Decidere di effettuare un percorso di analisi o psicoterapia non è cosa semplice per svariati motivi. La difficoltà di riconoscere di avere un problema, o un disagio non ben identificato, la ritrosia a mettere a nudo alcuni aspetti di vulnerabilità del Sé, la paura di toccare aree personali inesplorate e soprattutto: “come faccio a scegliere il terapeuta giusto per me ? Come mi muovo nella miriade di scuole e tecniche che usano un linguaggio spesso oscuro ? “
Questi ed altri interrogativi non solo sono legittimi ma sono necessari; è serio porseli e soprattutto cercare di fare chiarezza, quanto più possibile, prima di decidere di intraprendere un serio lavoro inter e intrapersonale. Interrogativi e riflessioni sono d’uopo non solo per il futuro paziente ma anche per lo psicoterapeuta, il quale, di fronte ad un nuovo paziente è messo alla prova almeno quanto il paziente stesso. Viene studiato, classificato, assimilato nel mondo interno del paziente prima che quest’ultimo possa investire su di lui in modo stabile, possa fidarsi e decidere di iniziare insieme un cammino dove possa lavorare insieme a qualcuno, lì dove ha sempre lavorato da solo.
La prima consultazione non è solo un colloquio o un’intervista ma un vero e proprio incontro con caratteristiche emotive peculiari; per buona parte dei pazienti costituisce la prima esperienza con un “addetto ai lavori” della psiche. Lo psicoterapeuta di trova di fronte ad una grande responsabilità: “Quale trattamento è più efficace con questa persona, con questo problema, in questo particolare momento della sua vita ? Cosa posso fare io per questa persona ? Come posso lavorare con lui ? “ L’ apparato psichico è così vario e personale che è difficile per un terapeuta standardizzare le regole del trattamento. Con un serio primo colloquio il terapeuta può valutare alcune indicazioni terapeutiche, il paziente può meglio rendersi conto di cosa sia un trattamento psicoterapeutico o psicoanalitico. Il paziente può porre domande chiarificatrici e non sentirsi subito costretto a fare una scelta ma uscire dal primo colloquio con elementi adeguati a comprendere anche se questo è il momento opportuno per lui.

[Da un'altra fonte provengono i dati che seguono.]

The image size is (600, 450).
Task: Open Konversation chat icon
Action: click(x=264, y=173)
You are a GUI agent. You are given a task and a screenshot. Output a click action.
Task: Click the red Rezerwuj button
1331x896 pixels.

Il primo colloquio rappresenta dunque un incontro, un venirsi incontro, un noi (paziente e terapeuta) dove ognuno riceve l’altro per poter restare altro-da-lui. Il terapeuta sarà un osservatore partecipe, non sarà un elemento a sé, ma parte integrante del campo psicoterapeutico. Paziente e terapeuta saranno coinvolti in un lavoro di analisi e di investigazione che richiede ad entrambi una disponibilità al contatto. Entrambi prima di incontrarsi sono in uno stato di attesa e di apertura. Nel loro incontro il terapeuta cercherà di andare incontro alle sensazioni del paziente facilitando la trasformazione delle stesse in attività di pensiero. E’ nell’ascolto che il terapeuta permette al paziente di aprirsi uno spazio nuovo; è attraverso l’ascolto che possiamo sapere su quale terreno ci stiamo muovendo, cogliendo e accogliendo i segnali che il paziente può dare in quel momento.
Al termine di questo primo importante passo se il Paziente si sente, almeno un po’, riconosciuto nella sua capacità di comunicare il proprio dolore, le proprie paure e le proprie speranze per il futuro, allora paziente e terapeuta potranno iniziare insieme la “loro” storia terapeutica e là condivideranno difficoltà e scoperte, creeranno legami, opereranno cambiamenti e trasformazioni, aprendo uno spazio mentale in direzione del futuro.